» DATA PROVIDED:

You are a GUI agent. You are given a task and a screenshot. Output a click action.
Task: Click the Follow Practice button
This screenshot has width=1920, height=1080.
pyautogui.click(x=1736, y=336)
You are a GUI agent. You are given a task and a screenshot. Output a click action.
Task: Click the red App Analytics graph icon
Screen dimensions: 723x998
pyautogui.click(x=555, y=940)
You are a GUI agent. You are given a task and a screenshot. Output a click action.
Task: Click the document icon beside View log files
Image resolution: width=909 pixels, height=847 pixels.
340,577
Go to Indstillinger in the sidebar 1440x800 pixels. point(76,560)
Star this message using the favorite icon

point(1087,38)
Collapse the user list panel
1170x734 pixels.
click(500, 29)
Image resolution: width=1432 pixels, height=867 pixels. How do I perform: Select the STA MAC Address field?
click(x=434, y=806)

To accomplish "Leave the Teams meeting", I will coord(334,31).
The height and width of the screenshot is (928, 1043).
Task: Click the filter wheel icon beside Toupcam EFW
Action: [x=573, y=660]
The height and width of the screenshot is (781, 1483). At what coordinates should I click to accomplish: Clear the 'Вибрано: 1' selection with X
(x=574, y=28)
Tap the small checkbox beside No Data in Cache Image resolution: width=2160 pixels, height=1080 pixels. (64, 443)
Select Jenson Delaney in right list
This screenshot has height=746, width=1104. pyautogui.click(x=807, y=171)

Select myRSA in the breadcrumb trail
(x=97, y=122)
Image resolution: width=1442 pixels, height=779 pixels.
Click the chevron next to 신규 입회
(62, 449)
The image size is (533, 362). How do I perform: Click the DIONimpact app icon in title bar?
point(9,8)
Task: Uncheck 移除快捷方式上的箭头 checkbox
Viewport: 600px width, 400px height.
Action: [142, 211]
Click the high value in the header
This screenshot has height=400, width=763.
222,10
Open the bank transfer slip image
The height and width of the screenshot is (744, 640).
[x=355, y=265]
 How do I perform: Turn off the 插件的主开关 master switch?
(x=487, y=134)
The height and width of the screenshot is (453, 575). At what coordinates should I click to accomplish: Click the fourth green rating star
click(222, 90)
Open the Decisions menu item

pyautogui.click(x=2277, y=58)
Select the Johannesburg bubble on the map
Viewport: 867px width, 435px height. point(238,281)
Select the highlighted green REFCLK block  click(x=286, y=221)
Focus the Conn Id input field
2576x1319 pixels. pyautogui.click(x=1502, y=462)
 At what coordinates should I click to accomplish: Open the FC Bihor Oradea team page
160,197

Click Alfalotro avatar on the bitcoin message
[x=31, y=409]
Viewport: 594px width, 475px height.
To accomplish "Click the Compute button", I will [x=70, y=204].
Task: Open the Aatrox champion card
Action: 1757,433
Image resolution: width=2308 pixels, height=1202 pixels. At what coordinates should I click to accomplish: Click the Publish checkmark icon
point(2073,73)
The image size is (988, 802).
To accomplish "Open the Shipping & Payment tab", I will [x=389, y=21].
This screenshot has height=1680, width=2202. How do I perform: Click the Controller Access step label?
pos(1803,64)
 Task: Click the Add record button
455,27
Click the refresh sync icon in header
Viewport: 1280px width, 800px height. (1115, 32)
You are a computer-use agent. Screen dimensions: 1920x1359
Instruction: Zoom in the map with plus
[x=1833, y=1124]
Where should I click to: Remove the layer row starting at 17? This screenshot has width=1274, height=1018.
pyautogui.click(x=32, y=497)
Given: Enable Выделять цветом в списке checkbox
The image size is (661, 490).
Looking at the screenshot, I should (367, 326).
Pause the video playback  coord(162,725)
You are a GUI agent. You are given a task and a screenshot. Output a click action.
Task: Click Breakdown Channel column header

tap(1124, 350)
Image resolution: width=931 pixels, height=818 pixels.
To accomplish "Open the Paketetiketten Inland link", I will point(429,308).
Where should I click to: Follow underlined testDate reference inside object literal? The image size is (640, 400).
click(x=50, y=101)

» WHAT THE TASK ASKS: Count how many lines in the records above contain the string "field". Give only the number.

» THE ANSWER: 2